# Normalizer and Centralizer

• Oct 8th 2011, 04:18 PM
dwsmith
Normalizer and Centralizer
$H\leq G$ and $|H|=2$. Show that $N_G(H)=C_G(H)$. Deduce that if $N_G(H)=G$, then $H\leq Z(G)$

If $h\in H$, then $|h|=2$ if $h\neq e$.
$N_G(H)=\{g\in G:gHg^{-1}=H\}$
$C_G(H)=\{{g\in G:ghg^{-1}=h, \ \forall h\in H\}$.

How can I get to the point where they are equal with this information?
• Oct 8th 2011, 08:15 PM
Deveno
Re: Normalizer and Centralizer
well it's obvious that $C_G(H)$ is a subgroup of $N_G(H)$. so what we need to show is that the normalizer is a subgroup of the centralizer if |H| = 2.

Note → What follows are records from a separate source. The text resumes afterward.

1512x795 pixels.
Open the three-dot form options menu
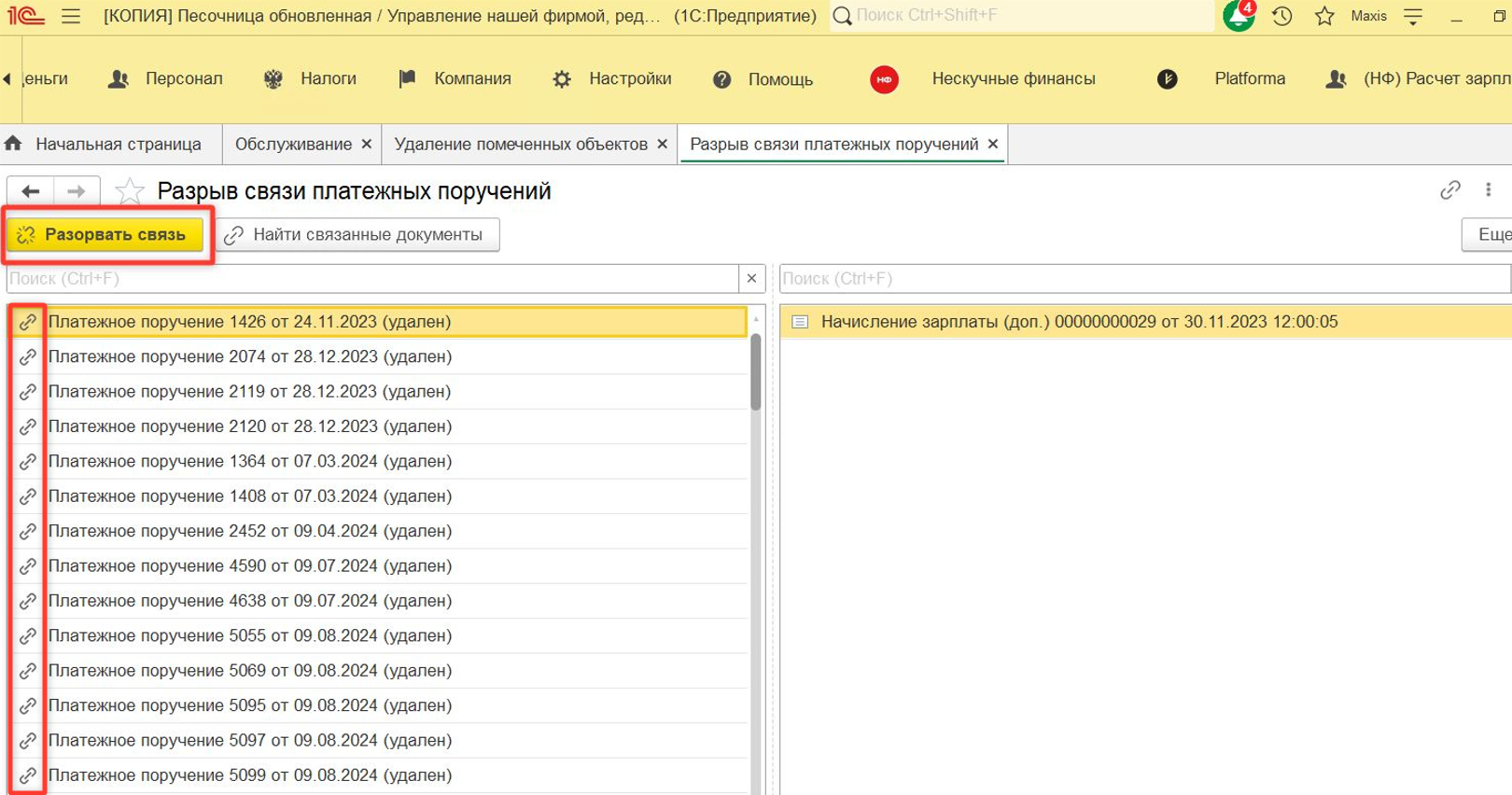pos(1488,190)

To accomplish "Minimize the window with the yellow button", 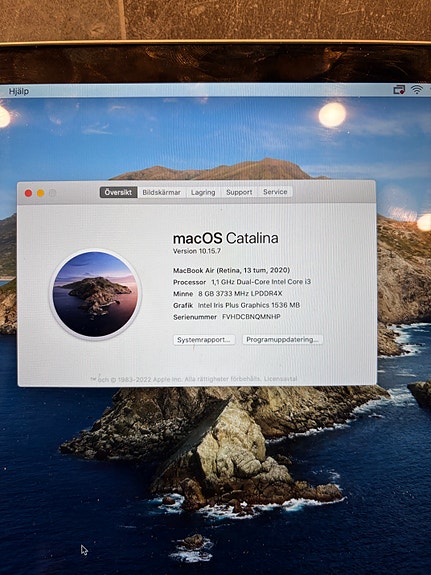I will pos(40,193).
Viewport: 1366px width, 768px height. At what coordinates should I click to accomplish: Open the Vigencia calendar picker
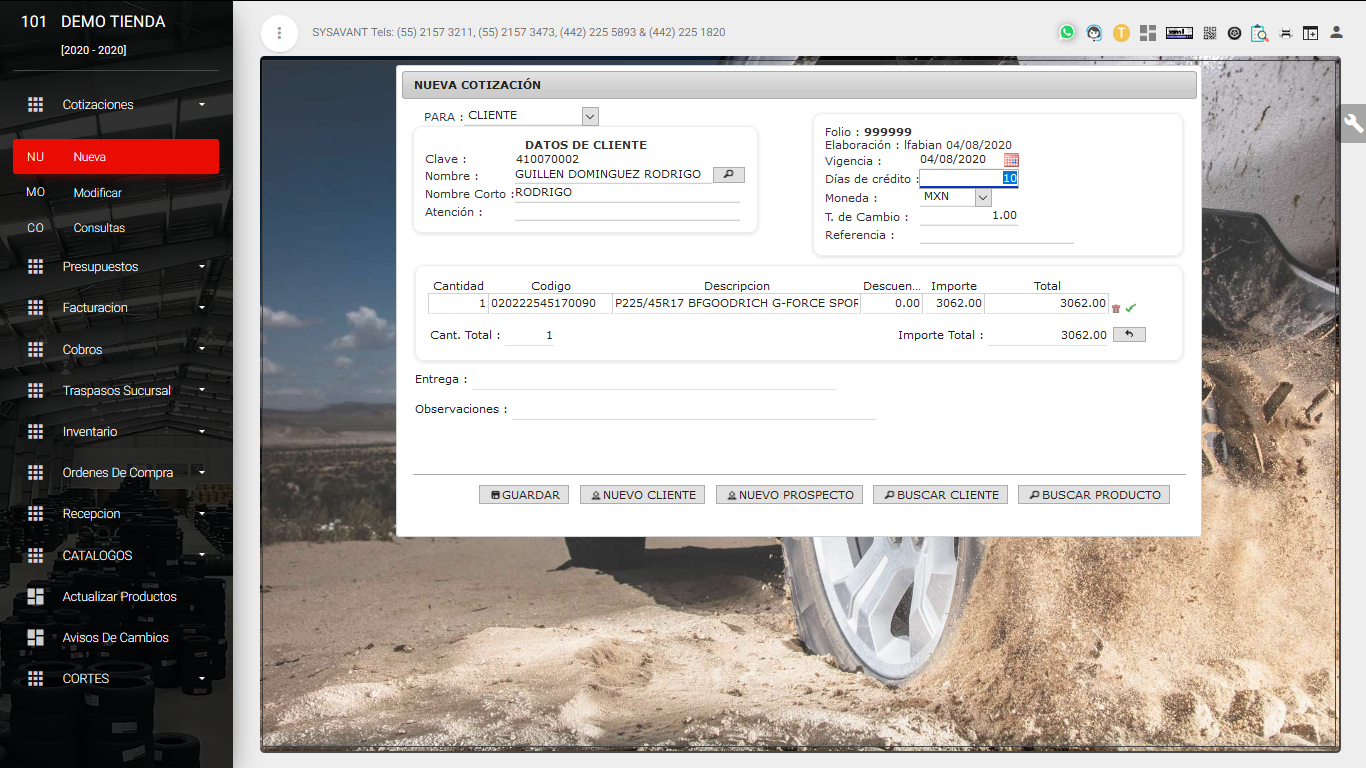pyautogui.click(x=1011, y=160)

so let g be in $N_G(H)$. clearly $geg^{-1} = e$, and we know that $ghg^{-1} \in H$, where h is the non-identity element of H.

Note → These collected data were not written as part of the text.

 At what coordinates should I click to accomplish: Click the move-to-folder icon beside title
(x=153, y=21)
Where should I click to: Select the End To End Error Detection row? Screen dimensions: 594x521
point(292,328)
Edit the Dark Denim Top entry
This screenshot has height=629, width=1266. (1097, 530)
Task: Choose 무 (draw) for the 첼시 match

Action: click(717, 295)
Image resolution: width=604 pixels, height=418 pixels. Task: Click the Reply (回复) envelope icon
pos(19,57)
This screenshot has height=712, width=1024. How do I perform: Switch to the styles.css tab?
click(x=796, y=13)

but if $ghg^{-1} = e$, then gh = g, and thus h = e, contradiction. hence $ghg^{-1} = h \implies gh = hg$, so $g \in C_G(H)$
• Oct 8th 2011, 08:15 PM
dwsmith
Re: Normalizer and Centralizer
Quote:

Originally Posted by Deveno
well it's obvious that $C_G(H)$ is a subgroup of $N_G(H)$. so what we need to show is that the normalizer is a subgroup of the centralizer if |H| = 2.

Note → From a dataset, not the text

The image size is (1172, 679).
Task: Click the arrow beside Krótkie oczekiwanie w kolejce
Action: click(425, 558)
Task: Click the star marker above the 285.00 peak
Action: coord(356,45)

so let g be in $N_G(H)$. clearly $geg^{-1} = e$, and we know that $ghg^{-1} \in H$, where h is the non-identity element of H.

but if $ghg^{-1} = e$, then gh = g, and thus h = e, contradiction. hence $ghg^{-1} = h \implies gh = hg$, so $g \in C_G(H)$

I am good thanks. I marked the thread solved awhile ago.